Glass half full? How wine glass size affects consumption and what it means for health studies

You probably know the joke: The pessimist says the glass is half empty, the optimist half full; the chemist sees the glass completely full but half in the liquid state and half in the vapor state; your IT support person recommends emptying the glass and then refilling it; and an engineer will say that the glass is 2 times bigger than it needs to be. Wine glass size – more specifically the amount of wine per serving – has important implications for studies on the health effects of drinking. The reference serving size has long been set at 5 ounces (150 ml), but wine glasses have been getting bigger. And since virtually all studies on wine and health are based on self-reported levels of consumption (as opposed to, say placing human subjects in a lab for 10 years with strictly portioned wine allocations), it is possible that we are trying to hit a moving target when trying to figure out what’s healthy and what isn’t.

Does the engineer have the correct answer? Wine glasses have been getting larger for quite a long time, and maybe they have gotten too large. According to an analysis by scientists at the University of Cambridge, wine glasses are gargantuan compared to what our forebears tipped back a few hundred years ago. By calculating the volumes of stemware from the 1800’s in museums to averages today, they determined that capacity has multiplied 7-fold, now approaching nearly a pint. Historically there are several reasons for the diminutive dimensions; smaller glasses were likely less fragile, and a glass excise tax from mid-1700’s Britain was a disincentive to go big. But by the mid 1800’s glass production became more automated, methods of manufacturing improved, and the tax was dropped. Volumes have continued to balloon ever since.
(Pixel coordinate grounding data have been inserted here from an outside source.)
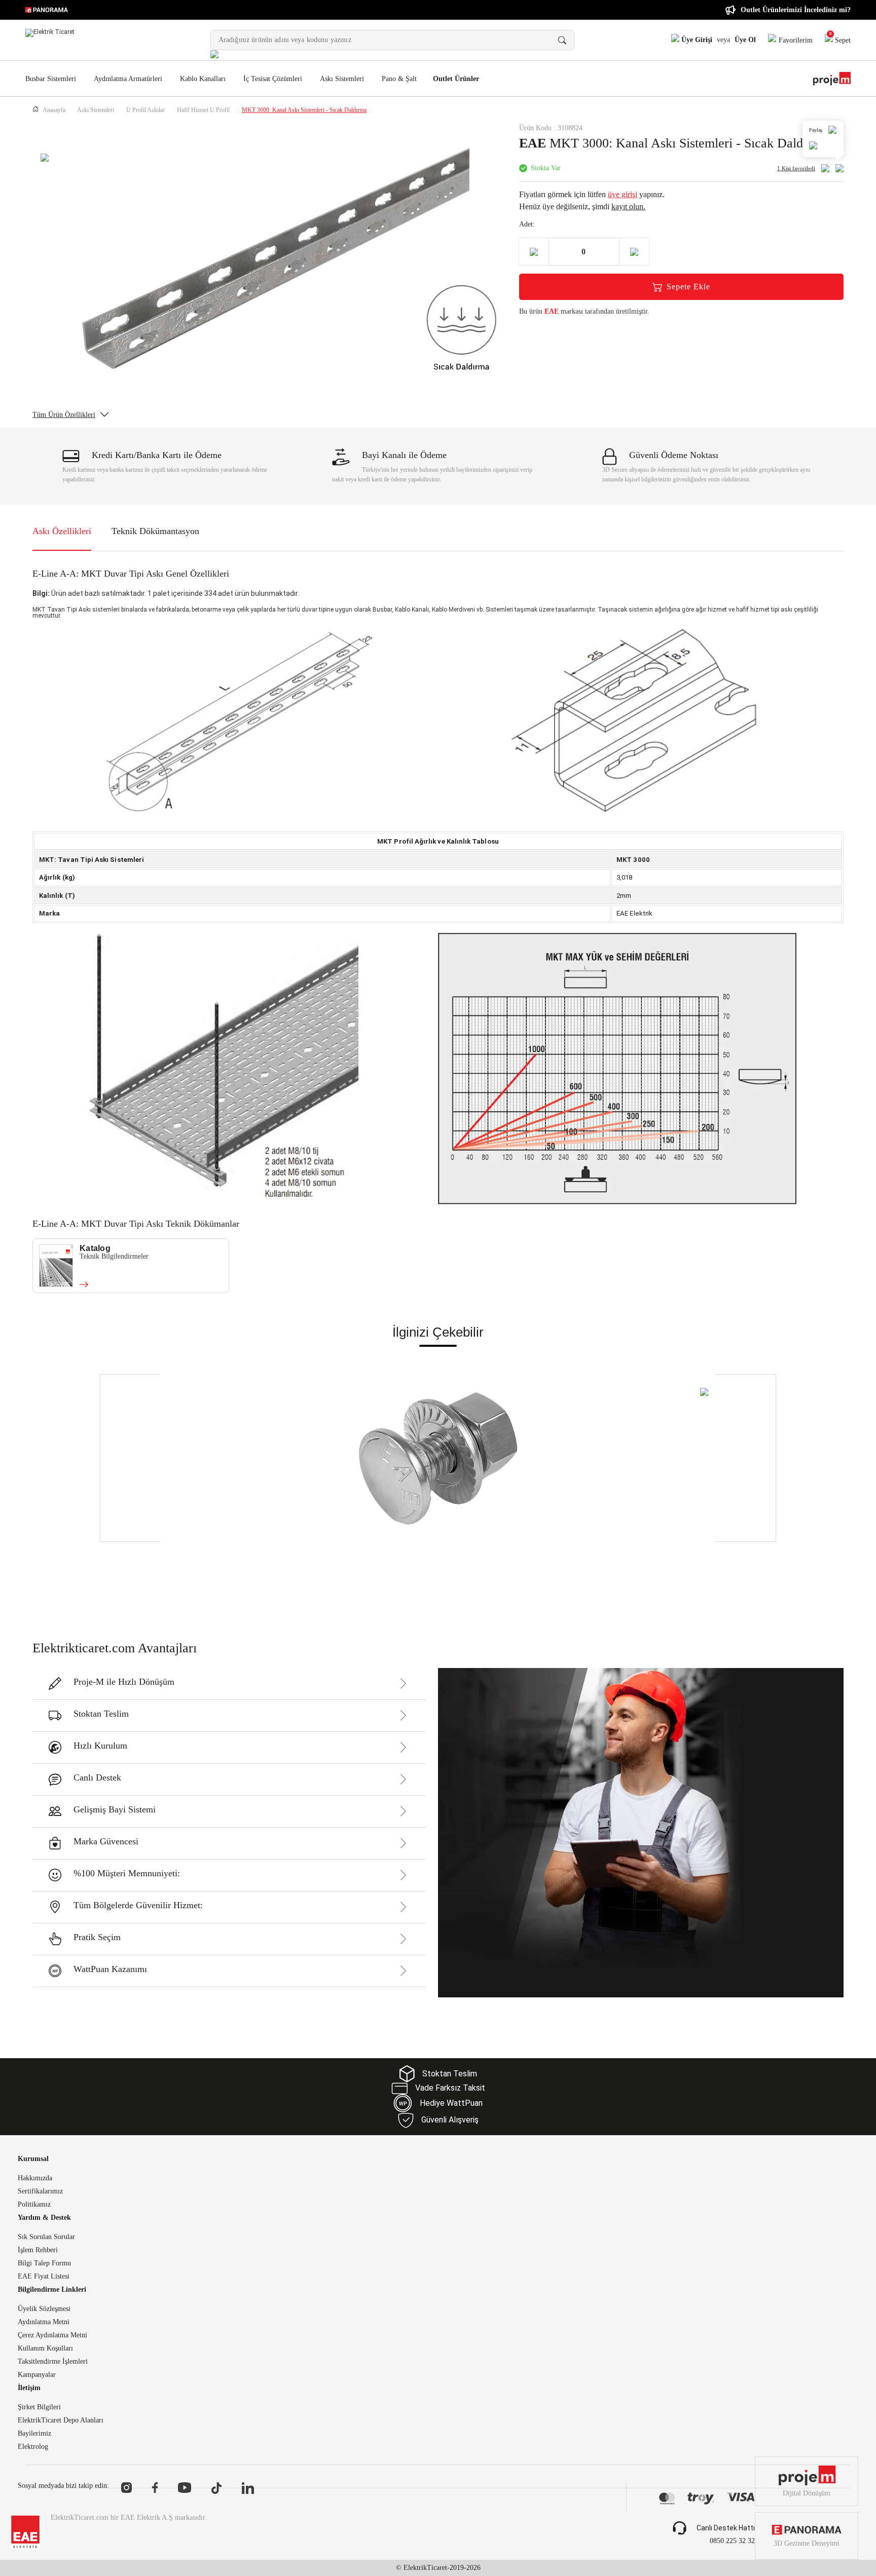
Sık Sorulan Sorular (46, 2237)
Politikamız (34, 2204)
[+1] (634, 252)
Of course the chemist has a point too. One reason for increasing the volume is to accommodate the vapor state, the bouquet that so enhances the wine drinking experience. As any self-respecting wine aficionado knows, bowl shapes and sizes have been tweaked to optimize for each varietal. While there is plenty of room for debate on the subject, there is some scientific validation. One thing is certain: If you order wine by the glass and you get 5 oz. in a 6 oz. glass, that’s a sure sign that it’s not intended for swirling and savoring.

Which brings us to the IT support theory: Drinking the contents of the glass to prepare it for another fill, and hence another reflection on the question, may lead to excess consumption (you weren’t going to just dump it out were you?) Or more simply put, does the trend to larger glasses translate to increased drinking? The Cambridge group decided to test the hypothesis in a local watering hole, convincing the owners to agree to an experiment: Keeping the serving size constant, the glassware was changed out every 2 weeks to increasingly larger sizes. “By the glass” wine sales rose by nearly 10%, leading the authors to conclude that when it comes to wine glasses, size matters.
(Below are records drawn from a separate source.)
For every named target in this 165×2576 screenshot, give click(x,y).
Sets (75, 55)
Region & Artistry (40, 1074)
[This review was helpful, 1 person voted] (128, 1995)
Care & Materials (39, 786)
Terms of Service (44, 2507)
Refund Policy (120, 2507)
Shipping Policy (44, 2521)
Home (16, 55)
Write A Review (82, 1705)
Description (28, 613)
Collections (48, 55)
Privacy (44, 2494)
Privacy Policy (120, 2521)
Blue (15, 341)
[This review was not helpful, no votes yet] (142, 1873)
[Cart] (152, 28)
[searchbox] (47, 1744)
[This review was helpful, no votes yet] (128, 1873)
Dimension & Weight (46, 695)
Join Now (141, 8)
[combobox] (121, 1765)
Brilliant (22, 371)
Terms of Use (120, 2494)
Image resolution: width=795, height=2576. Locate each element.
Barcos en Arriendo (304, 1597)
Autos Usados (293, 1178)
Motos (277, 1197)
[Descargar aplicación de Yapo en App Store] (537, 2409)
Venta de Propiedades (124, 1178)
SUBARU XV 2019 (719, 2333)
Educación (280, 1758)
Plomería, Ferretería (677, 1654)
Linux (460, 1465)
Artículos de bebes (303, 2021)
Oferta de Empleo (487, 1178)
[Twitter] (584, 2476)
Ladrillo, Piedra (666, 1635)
In attempting to replicate the findings and understand the reasons behind them however, their next study found the opposite. Using video recordings, subjects were again given the same serving portion in two different sized glasses on different occasions. In this more controlled setting, wine drunk from the larger glasses was actually sipped more slowly, and the researchers found “no support for the hypothesized mechanism” of increased wine consumption due to larger glasses.

There are other factors at play here, such as rising alcohol content in modern wines compared to traditional ones. People still perceive and report a portion of wine as the same regardless of the vessel. But I see another explanation: It’s usually wine connoisseurs who want their wine in the larger glass so they can appreciate it more. Wine quality is better across the board, and rising prices for the good stuff discourage guzzling. Half full or half empty is all the same to me: just right.